Informasi penetapan tersangka tersebut dilansir dari RRI pada Minggu (13/9/2026). Penyidik menetapkan AN setelah memperoleh keterangan dari dua saksi yang melihat seorang pria melakukan pembakaran di lokasi kejadian.
Penyidik Periksa Saksi dan Rekaman Video
Direktur Reserse Kriminal Khusus Polda Sultra Kombes Pol Wisnu Wibowo mengatakan, proses penyidikan dilakukan dengan mengumpulkan keterangan saksi dan menganalisis rekaman video.

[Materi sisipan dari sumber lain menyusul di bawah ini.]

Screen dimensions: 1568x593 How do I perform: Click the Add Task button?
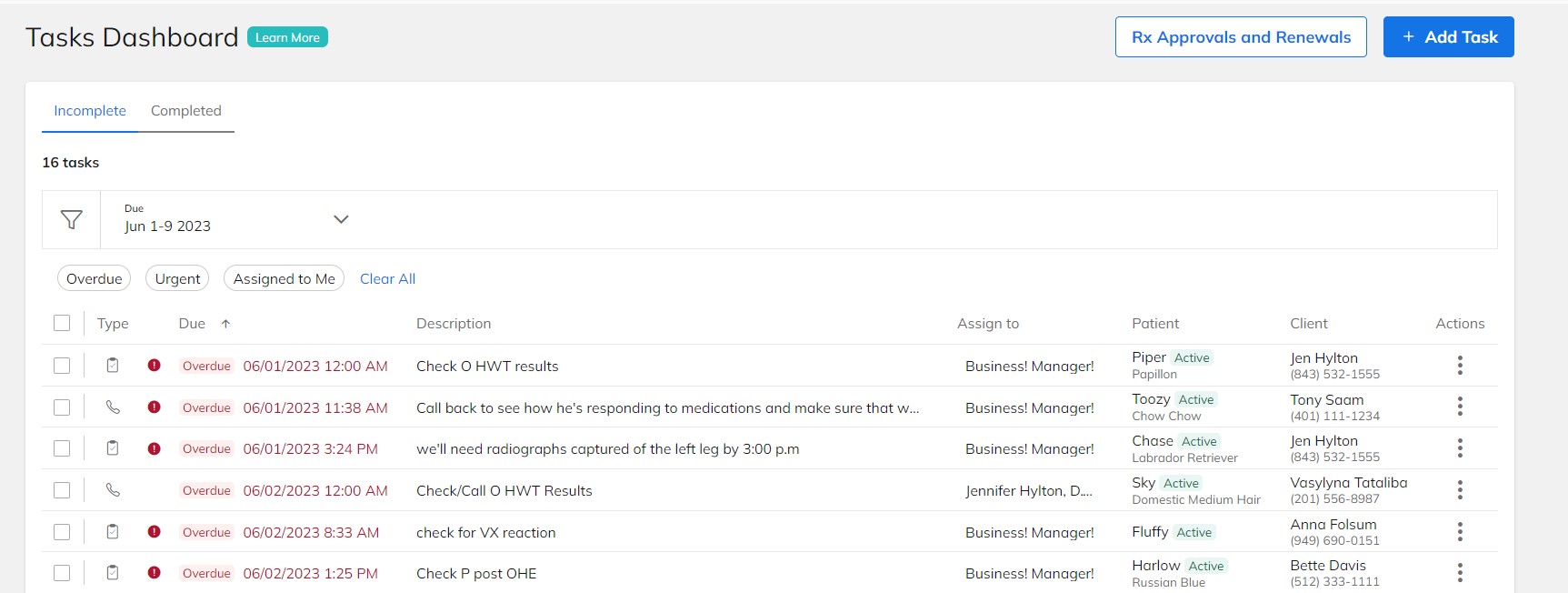coord(1448,36)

Selain itu, penyidik melakukan gelar perkara sebelum meningkatkan penanganan kasus ke tahap penetapan tersangka.
Konten ini adalah Iklan dari Platform MGID. Headline.co.id tidak terkait dengan materi konten ini.
Dari pemeriksaan, AN mengakui membakar bambu menggunakan pemantik api. Api kemudian merambat dan membakar rerumputan yang berada di sekitar lokasi kebakaran.
“Tersangka melakukan pembakaran atas inisiatif sendiri,” kata Wisnu.
Keterangan dua saksi tersebut menjadi bagian dari proses penyidikan untuk mengungkap dugaan pembakaran lahan di kawasan hutan produksi terbatas. Penyidik juga mengumpulkan keterangan dari Kepala PTTD KPH Unit II Ladongi Abdul Aman Ega.
Lokasi Kebakaran Berada di Areal Sekitar 80 Hektare
Abdul Aman Ega menyebut lokasi kebakaran berada di areal seluas sekitar 80 hektare. Area tersebut termasuk kawasan hutan produksi terbatas.
Berdasarkan hasil gelar perkara, penyidik menerapkan ketentuan Undang-Undang Nomor 41 Tahun 1999 tentang Kehutanan sebagaimana telah diubah melalui ketentuan peraturan perundang-undangan terkait Cipta Kerja.
Penerapan ketentuan tersebut dilakukan setelah penyidik menyelesaikan tahapan penyelidikan, pemeriksaan saksi, analisis rekaman video, dan gelar perkara. Status perkara kemudian ditingkatkan dengan menetapkan AN sebagai tersangka.
Penyidikan Dilengkapi Bersama Jaksa dan Ahli Kehutanan
Satgas Gakkum Karhutla Polda Sultra selanjutnya berkoordinasi dengan Jaksa Penuntut Umum untuk melengkapi proses penyidikan. Koordinasi juga dilakukan dengan ahli dari Dinas Kehutanan Provinsi Sulawesi Tenggara.
Langkah tersebut dilakukan untuk melengkapi penanganan perkara dugaan pembakaran hutan di Desa Wesalo, Kecamatan Lalolae, Kabupaten Kolaka Timur. Proses penyidikan masih berlanjut sesuai ketentuan yang diterapkan dalam perkara tersebut.
Di lapangan, Satgas Karhutla Polda Sultra bersama jajaran tetap melakukan pemadaman dan pendinginan pada titik-titik terdampak. Upaya itu dilakukan untuk mencegah api kembali menyala dan meluas ke kawasan lainnya.